━━━ Data supplied ━━━

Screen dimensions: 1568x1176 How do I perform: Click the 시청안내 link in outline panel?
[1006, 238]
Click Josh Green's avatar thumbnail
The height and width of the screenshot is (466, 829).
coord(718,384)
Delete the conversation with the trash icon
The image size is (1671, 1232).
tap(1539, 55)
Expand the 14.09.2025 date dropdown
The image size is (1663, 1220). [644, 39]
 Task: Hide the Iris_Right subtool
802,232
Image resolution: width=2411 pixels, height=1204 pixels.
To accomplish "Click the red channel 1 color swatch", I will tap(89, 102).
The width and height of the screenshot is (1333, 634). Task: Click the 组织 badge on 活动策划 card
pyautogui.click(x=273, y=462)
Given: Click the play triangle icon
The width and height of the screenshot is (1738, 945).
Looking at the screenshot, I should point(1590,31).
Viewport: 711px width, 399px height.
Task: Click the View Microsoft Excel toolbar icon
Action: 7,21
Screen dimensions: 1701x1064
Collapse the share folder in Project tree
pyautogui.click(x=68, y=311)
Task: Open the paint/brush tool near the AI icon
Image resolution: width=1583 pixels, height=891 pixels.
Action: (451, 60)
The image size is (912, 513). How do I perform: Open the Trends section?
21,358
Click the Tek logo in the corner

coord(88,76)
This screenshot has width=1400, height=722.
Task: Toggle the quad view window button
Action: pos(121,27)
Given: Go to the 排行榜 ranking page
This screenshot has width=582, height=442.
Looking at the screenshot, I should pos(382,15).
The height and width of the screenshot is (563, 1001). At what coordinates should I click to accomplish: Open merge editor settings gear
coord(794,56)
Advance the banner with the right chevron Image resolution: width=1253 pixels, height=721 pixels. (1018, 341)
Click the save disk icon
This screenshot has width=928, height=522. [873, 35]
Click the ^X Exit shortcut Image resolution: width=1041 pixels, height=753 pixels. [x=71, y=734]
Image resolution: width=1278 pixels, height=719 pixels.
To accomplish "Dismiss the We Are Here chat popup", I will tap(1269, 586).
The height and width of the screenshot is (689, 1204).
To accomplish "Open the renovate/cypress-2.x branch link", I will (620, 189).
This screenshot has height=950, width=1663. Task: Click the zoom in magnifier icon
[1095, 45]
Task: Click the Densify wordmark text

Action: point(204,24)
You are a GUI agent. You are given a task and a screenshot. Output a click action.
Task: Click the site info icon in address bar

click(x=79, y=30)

━━━

(Try it) Write down the entries above again. Copy them word for word.

(Exercise response)
Screen dimensions: 1568x1176 How do I perform: Click the 시청안내 link in outline panel?
[1006, 238]
Click Josh Green's avatar thumbnail
The height and width of the screenshot is (466, 829).
coord(718,384)
Delete the conversation with the trash icon
The image size is (1671, 1232).
tap(1539, 55)
Expand the 14.09.2025 date dropdown
The image size is (1663, 1220). [644, 39]
 Task: Hide the Iris_Right subtool
802,232
Image resolution: width=2411 pixels, height=1204 pixels.
To accomplish "Click the red channel 1 color swatch", I will tap(89, 102).
The width and height of the screenshot is (1333, 634). Task: Click the 组织 badge on 活动策划 card
pyautogui.click(x=273, y=462)
Given: Click the play triangle icon
The width and height of the screenshot is (1738, 945).
Looking at the screenshot, I should point(1590,31).
Viewport: 711px width, 399px height.
Task: Click the View Microsoft Excel toolbar icon
Action: 7,21
Screen dimensions: 1701x1064
Collapse the share folder in Project tree
pyautogui.click(x=68, y=311)
Task: Open the paint/brush tool near the AI icon
Image resolution: width=1583 pixels, height=891 pixels.
Action: (451, 60)
The image size is (912, 513). How do I perform: Open the Trends section?
21,358
Click the Tek logo in the corner

coord(88,76)
This screenshot has width=1400, height=722.
Task: Toggle the quad view window button
Action: pos(121,27)
Given: Go to the 排行榜 ranking page
This screenshot has width=582, height=442.
Looking at the screenshot, I should pos(382,15).
The height and width of the screenshot is (563, 1001). At what coordinates should I click to accomplish: Open merge editor settings gear
coord(794,56)
Advance the banner with the right chevron Image resolution: width=1253 pixels, height=721 pixels. (1018, 341)
Click the save disk icon
This screenshot has width=928, height=522. [873, 35]
Click the ^X Exit shortcut Image resolution: width=1041 pixels, height=753 pixels. [x=71, y=734]
Image resolution: width=1278 pixels, height=719 pixels.
To accomplish "Dismiss the We Are Here chat popup", I will tap(1269, 586).
The height and width of the screenshot is (689, 1204).
To accomplish "Open the renovate/cypress-2.x branch link", I will (620, 189).
This screenshot has height=950, width=1663. Task: Click the zoom in magnifier icon
[1095, 45]
Task: Click the Densify wordmark text

Action: point(204,24)
You are a GUI agent. You are given a task and a screenshot. Output a click action.
Task: Click the site info icon in address bar

click(x=79, y=30)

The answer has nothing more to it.